Publié dans le magazine Books n° 76, mai 2016. Par Tom Crewe.
Entre 1920 et la fin des années 1960, la vie quotidienne des Britanniques a été rythmée par la fréquentation des dancings, ces « palais de danse » dont le décor luxueux faisait rêver les hommes et les femmes des milieux populaires, qui venaient là chercher l’âme sœur et un divertissement bon marché. Dans les années 1950, ces lieux faisaient 200 millions d’entrées par an !
_ _ _ _
### Énoncé
Selon l'extrait ci-dessus sur les dancings britanniques, pourquoi les hommes et les femmes des milieux populaires fréquentaient-ils ces lieux ? Répondez en une à trois phrases.

[Lignes de données de pointage]
_ _ _ _
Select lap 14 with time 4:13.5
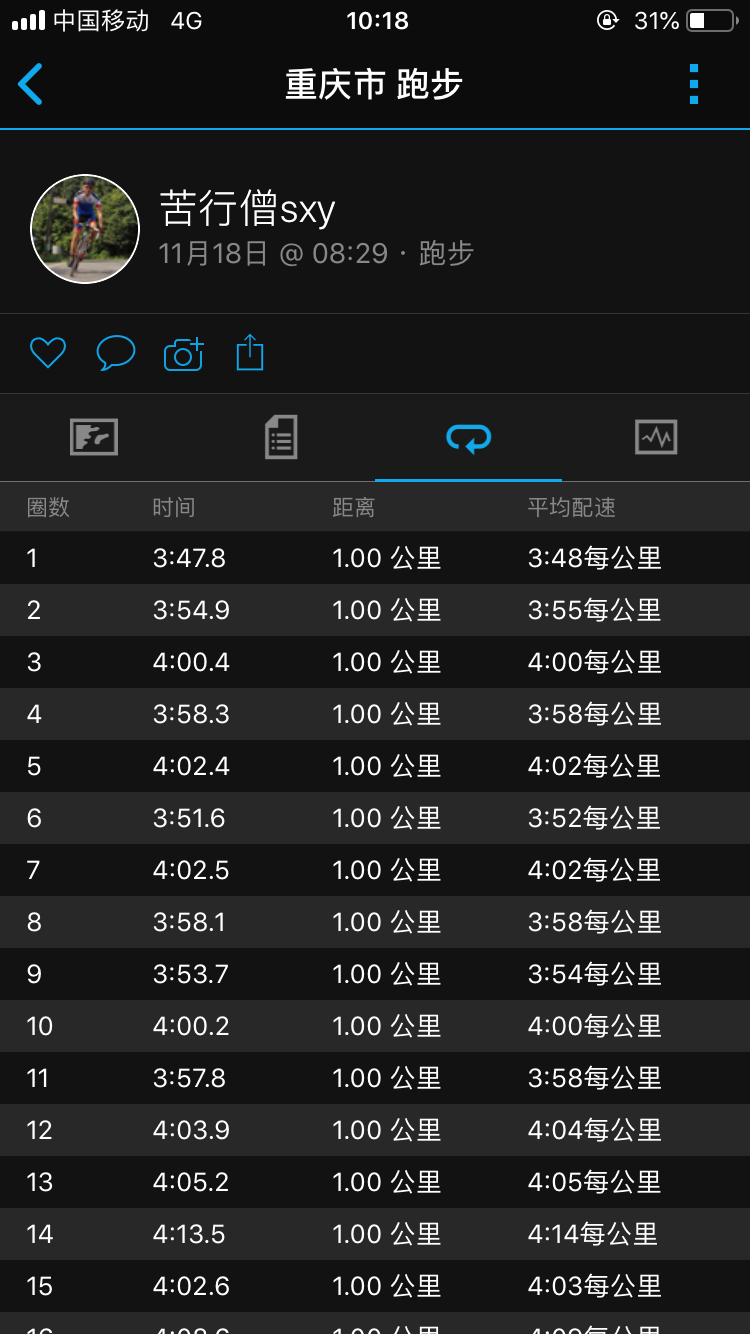Screen dimensions: 750x1334 tap(375, 1234)
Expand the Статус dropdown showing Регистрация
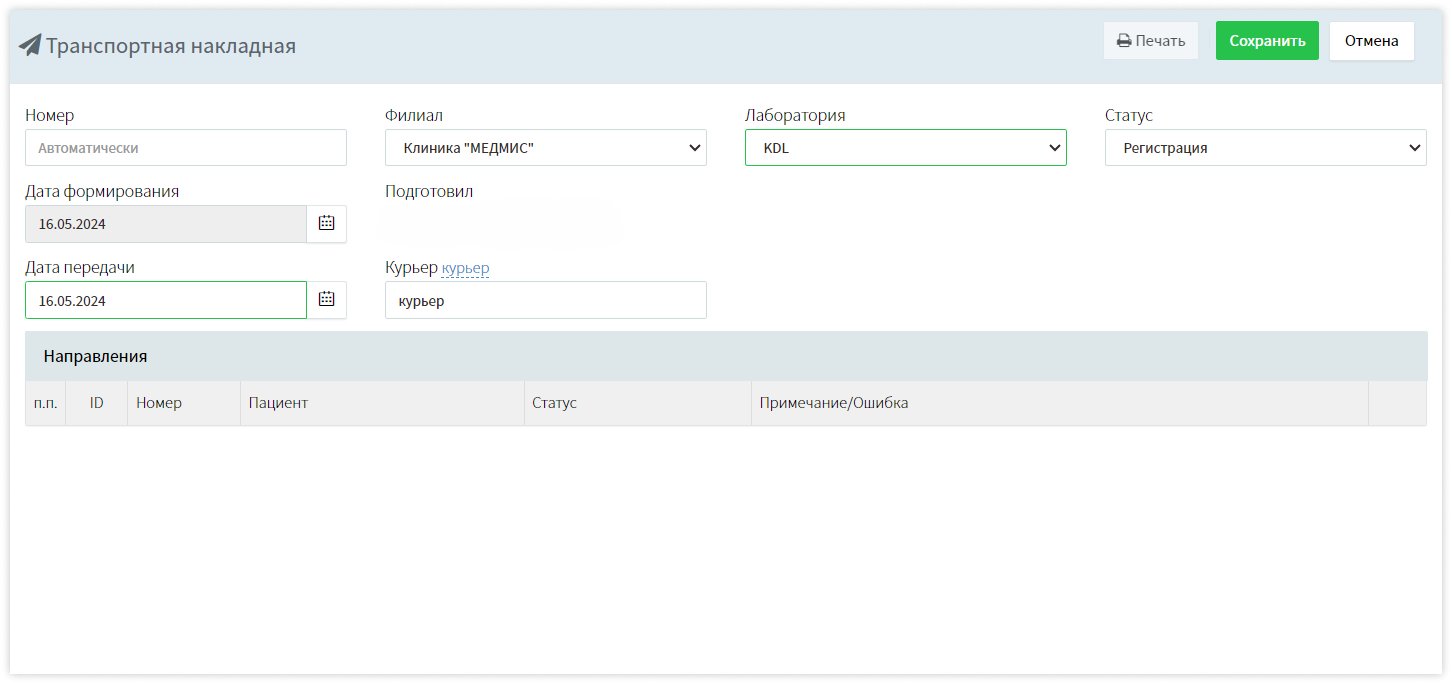The width and height of the screenshot is (1452, 684). pyautogui.click(x=1265, y=148)
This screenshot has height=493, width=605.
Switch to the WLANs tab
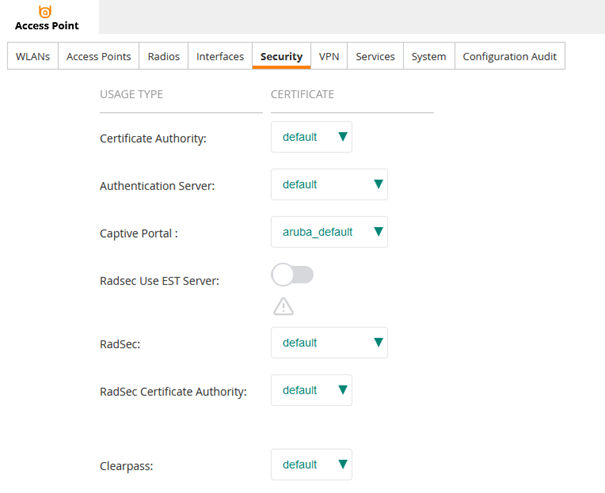tap(33, 57)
_ _ _ _
### Bonne réponse
Ils y venaient chercher l'âme sœur et un divertissement bon marché. Le décor luxueux de ces « palais de danse » les faisait aussi rêver.